*Exercise requirements:*
Print the records below verbatim.

(Stored entries)
::::

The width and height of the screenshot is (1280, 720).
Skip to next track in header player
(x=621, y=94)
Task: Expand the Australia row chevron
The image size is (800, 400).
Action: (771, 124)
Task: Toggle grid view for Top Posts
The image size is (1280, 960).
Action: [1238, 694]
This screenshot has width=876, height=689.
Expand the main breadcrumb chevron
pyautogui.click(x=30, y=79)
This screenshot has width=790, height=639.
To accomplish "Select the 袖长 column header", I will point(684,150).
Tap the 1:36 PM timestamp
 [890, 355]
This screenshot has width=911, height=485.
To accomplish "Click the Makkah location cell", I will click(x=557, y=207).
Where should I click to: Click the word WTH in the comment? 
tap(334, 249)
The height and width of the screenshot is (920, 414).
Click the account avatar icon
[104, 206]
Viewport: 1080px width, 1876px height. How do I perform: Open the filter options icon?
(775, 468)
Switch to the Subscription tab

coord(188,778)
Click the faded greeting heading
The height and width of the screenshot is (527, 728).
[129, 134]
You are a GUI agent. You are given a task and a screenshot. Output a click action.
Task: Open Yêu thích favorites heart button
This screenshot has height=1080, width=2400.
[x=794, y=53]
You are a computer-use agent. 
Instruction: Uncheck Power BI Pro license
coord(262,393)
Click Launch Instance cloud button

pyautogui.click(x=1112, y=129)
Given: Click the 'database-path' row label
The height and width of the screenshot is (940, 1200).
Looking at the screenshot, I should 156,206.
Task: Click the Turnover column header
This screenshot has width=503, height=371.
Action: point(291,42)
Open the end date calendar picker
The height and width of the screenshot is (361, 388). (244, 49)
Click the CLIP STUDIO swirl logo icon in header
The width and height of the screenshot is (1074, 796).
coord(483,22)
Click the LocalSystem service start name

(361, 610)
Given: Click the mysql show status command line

::::

*Answer section:*
The width and height of the screenshot is (1280, 720).
Skip to next track in header player
(x=621, y=94)
Task: Expand the Australia row chevron
The image size is (800, 400).
Action: (771, 124)
Task: Toggle grid view for Top Posts
The image size is (1280, 960).
Action: [1238, 694]
This screenshot has width=876, height=689.
Expand the main breadcrumb chevron
pyautogui.click(x=30, y=79)
This screenshot has width=790, height=639.
To accomplish "Select the 袖长 column header", I will point(684,150).
Tap the 1:36 PM timestamp
 [890, 355]
This screenshot has width=911, height=485.
To accomplish "Click the Makkah location cell", I will click(x=557, y=207).
Where should I click to: Click the word WTH in the comment? 
tap(334, 249)
The height and width of the screenshot is (920, 414).
Click the account avatar icon
[104, 206]
Viewport: 1080px width, 1876px height. How do I perform: Open the filter options icon?
(775, 468)
Switch to the Subscription tab

coord(188,778)
Click the faded greeting heading
The height and width of the screenshot is (527, 728).
[129, 134]
You are a GUI agent. You are given a task and a screenshot. Output a click action.
Task: Open Yêu thích favorites heart button
This screenshot has height=1080, width=2400.
[x=794, y=53]
You are a computer-use agent. 
Instruction: Uncheck Power BI Pro license
coord(262,393)
Click Launch Instance cloud button

pyautogui.click(x=1112, y=129)
Given: Click the 'database-path' row label
The height and width of the screenshot is (940, 1200).
Looking at the screenshot, I should 156,206.
Task: Click the Turnover column header
This screenshot has width=503, height=371.
Action: point(291,42)
Open the end date calendar picker
The height and width of the screenshot is (361, 388). (244, 49)
Click the CLIP STUDIO swirl logo icon in header
The width and height of the screenshot is (1074, 796).
coord(483,22)
Click the LocalSystem service start name

(361, 610)
Given: Click the mysql show status command line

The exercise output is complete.